## To do
Please filter the data below and copy out every line that contains the word "Collapse". Case counts.

=== Material ===

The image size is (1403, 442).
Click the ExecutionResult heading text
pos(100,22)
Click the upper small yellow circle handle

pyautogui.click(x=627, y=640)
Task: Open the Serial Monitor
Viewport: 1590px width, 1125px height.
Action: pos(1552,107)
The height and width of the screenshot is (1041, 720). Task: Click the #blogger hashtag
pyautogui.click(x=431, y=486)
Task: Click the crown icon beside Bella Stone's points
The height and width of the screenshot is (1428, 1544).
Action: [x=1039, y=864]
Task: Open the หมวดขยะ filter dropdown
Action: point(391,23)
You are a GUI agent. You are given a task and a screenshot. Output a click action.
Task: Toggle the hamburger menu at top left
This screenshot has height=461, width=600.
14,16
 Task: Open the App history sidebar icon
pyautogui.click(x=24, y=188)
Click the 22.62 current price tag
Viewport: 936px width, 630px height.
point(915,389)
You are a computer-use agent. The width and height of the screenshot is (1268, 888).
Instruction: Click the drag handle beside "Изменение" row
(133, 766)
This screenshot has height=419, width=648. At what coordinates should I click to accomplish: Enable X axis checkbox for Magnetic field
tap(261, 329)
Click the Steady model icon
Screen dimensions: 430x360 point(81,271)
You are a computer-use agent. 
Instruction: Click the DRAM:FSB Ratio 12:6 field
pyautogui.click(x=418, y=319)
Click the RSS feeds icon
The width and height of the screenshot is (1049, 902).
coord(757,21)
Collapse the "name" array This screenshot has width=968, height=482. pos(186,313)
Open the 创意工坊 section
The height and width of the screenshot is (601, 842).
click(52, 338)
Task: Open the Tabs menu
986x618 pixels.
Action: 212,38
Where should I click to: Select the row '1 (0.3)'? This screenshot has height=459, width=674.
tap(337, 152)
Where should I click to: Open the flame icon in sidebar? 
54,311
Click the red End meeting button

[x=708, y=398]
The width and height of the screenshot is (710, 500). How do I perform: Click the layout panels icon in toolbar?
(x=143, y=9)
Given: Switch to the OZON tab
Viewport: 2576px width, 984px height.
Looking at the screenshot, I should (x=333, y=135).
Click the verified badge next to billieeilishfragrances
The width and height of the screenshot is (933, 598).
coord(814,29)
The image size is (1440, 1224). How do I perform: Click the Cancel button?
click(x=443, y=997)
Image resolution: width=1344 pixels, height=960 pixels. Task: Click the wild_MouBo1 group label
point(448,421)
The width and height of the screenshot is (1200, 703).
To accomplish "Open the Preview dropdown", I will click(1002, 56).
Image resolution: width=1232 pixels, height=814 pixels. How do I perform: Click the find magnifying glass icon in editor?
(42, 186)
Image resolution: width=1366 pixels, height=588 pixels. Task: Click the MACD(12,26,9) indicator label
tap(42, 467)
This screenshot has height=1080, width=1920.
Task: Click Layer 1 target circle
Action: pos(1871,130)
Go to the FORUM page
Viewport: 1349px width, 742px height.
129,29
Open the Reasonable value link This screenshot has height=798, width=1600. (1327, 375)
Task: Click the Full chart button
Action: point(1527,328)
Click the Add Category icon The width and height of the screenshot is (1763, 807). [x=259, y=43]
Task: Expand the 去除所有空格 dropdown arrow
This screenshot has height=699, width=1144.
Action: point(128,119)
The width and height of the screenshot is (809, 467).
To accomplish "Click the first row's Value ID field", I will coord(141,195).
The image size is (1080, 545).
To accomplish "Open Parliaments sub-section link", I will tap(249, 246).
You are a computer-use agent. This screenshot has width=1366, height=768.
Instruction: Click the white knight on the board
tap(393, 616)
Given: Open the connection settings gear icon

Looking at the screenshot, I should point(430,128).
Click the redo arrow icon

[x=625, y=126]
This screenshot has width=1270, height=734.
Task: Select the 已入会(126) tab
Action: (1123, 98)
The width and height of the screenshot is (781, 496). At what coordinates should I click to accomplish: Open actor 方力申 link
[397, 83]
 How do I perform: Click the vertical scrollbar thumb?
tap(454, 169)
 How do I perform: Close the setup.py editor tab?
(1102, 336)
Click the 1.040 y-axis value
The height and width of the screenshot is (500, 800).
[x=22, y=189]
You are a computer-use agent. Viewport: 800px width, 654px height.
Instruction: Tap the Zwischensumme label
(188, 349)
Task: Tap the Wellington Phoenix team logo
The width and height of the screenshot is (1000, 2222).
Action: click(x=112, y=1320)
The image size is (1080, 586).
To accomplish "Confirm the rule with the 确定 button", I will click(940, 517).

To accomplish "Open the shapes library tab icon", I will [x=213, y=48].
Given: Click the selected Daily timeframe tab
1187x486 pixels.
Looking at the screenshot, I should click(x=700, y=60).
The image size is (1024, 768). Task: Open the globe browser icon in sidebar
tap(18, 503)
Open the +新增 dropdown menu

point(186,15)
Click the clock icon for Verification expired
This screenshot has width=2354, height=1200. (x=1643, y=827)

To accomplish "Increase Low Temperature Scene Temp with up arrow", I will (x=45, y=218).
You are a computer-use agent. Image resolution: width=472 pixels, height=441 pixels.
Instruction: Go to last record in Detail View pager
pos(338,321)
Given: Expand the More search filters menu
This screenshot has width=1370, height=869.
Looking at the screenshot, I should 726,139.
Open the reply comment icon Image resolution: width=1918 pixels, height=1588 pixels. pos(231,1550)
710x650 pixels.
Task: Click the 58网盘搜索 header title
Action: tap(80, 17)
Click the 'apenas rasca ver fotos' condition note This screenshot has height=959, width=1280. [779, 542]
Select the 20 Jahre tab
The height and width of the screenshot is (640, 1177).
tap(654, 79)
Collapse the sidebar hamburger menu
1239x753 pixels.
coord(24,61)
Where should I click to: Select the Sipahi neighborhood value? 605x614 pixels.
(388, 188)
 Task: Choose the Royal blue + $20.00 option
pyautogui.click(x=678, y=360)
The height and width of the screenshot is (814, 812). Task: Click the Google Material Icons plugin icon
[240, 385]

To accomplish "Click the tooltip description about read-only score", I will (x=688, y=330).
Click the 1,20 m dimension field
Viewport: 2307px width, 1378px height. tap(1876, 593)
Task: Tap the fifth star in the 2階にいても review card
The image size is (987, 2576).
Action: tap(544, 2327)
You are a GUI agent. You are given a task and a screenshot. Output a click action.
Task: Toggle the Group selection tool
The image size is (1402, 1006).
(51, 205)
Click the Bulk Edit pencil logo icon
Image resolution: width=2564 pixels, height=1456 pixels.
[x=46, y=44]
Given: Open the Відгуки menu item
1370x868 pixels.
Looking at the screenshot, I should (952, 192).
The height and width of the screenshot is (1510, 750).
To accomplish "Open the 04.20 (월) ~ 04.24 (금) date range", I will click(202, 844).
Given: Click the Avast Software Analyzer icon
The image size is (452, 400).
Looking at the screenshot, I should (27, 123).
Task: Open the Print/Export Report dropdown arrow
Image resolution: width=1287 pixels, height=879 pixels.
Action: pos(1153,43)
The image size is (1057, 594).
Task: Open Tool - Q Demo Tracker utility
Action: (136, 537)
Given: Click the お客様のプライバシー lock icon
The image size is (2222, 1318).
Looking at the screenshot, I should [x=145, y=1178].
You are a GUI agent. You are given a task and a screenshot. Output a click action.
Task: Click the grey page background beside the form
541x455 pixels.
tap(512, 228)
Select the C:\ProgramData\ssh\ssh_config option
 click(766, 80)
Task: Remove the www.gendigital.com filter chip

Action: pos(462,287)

===

## Exercise answer
Collapse the "name" array This screenshot has width=968, height=482. pos(186,313)
Collapse the sidebar hamburger menu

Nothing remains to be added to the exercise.